These obstacles are disease, inertia, doubt, heedlessness, laziness, indiscipline of the senses, erroneous views, lack of perseverance, and backsliding.
Iyengar breaks down these nine obstacles into four groups:
Physical – disease, inertia
Mental – doubt, heedlessness, laziness, indiscipline of the senses
Intellectual – erroneous views
Spiritual – lack of perseverance, backsliding
Physical
One of my favorite phrases is You can’t teach a starving man to meditate. I feel like disease falls under this concept. In yoga you need to know your body and accept it. Faced with the entropy of daily life, it takes time to determine the difference between aches and ailments. When I started Iyengar yoga I suffered from chronic pain. Over time, I discovered that most of the pain I experience is derived from stress. Yoga gifted me self-awareness which reduced my stress and consequently I feel less pain. However, if I have a kidney stone no amount of yoga will treat it. Doing yoga allows me time to reflect on how I feel and know when I need treatment versus time.

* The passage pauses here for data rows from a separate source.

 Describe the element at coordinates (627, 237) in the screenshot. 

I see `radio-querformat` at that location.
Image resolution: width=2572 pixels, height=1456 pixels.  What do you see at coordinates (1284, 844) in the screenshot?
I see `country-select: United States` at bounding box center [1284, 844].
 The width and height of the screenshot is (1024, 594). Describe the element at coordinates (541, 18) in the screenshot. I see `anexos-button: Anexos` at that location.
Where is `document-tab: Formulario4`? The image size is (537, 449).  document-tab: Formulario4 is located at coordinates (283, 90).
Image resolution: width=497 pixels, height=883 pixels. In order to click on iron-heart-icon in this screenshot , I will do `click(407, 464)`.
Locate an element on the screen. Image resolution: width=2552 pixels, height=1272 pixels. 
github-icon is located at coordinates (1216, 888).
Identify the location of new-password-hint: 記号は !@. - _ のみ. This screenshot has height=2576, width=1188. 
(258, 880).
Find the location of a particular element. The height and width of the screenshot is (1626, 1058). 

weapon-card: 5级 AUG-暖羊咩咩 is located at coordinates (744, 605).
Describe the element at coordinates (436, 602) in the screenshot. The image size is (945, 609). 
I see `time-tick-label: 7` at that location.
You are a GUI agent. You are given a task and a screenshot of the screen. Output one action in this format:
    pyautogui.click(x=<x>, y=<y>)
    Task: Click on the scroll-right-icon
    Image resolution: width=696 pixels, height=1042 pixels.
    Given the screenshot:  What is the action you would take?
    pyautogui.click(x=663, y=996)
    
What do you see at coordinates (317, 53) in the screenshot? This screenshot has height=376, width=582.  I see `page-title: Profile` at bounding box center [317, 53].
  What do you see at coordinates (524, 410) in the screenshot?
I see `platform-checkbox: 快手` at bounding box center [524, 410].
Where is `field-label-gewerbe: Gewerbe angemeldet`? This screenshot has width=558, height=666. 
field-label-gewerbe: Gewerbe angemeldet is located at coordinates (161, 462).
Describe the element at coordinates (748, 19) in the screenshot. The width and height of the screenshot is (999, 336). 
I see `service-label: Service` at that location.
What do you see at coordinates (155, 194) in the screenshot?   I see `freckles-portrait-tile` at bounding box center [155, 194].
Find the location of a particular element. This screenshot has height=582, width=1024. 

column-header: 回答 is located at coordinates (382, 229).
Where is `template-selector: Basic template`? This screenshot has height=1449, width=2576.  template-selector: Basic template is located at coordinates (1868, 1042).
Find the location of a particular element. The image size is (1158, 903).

It feels great to know the difference.
Inertia is a bigger obstacle in my world. The sanskrit word styana is also defined as mental laziness and lack of interest. When I’m depressed it feels like there are huge ruts along my path that take special effort to avoid. I can get trapped at home by my social anxiety or worse, driven to drink by my insecurity. My interest in things I love wanes when I get caught up in the bustle of responsibility. I start to slide down a slippery slope of procrastination and before I know it all of my free time feels weighed down by my sluggish ambition. I half-heartedly write or absent-mindedly do yoga poses. Slowly, I’m thrown off balance and before I know it time is moving too fast. The only solution I’ve found is seeking out fuel and putting the motion back into my ocean.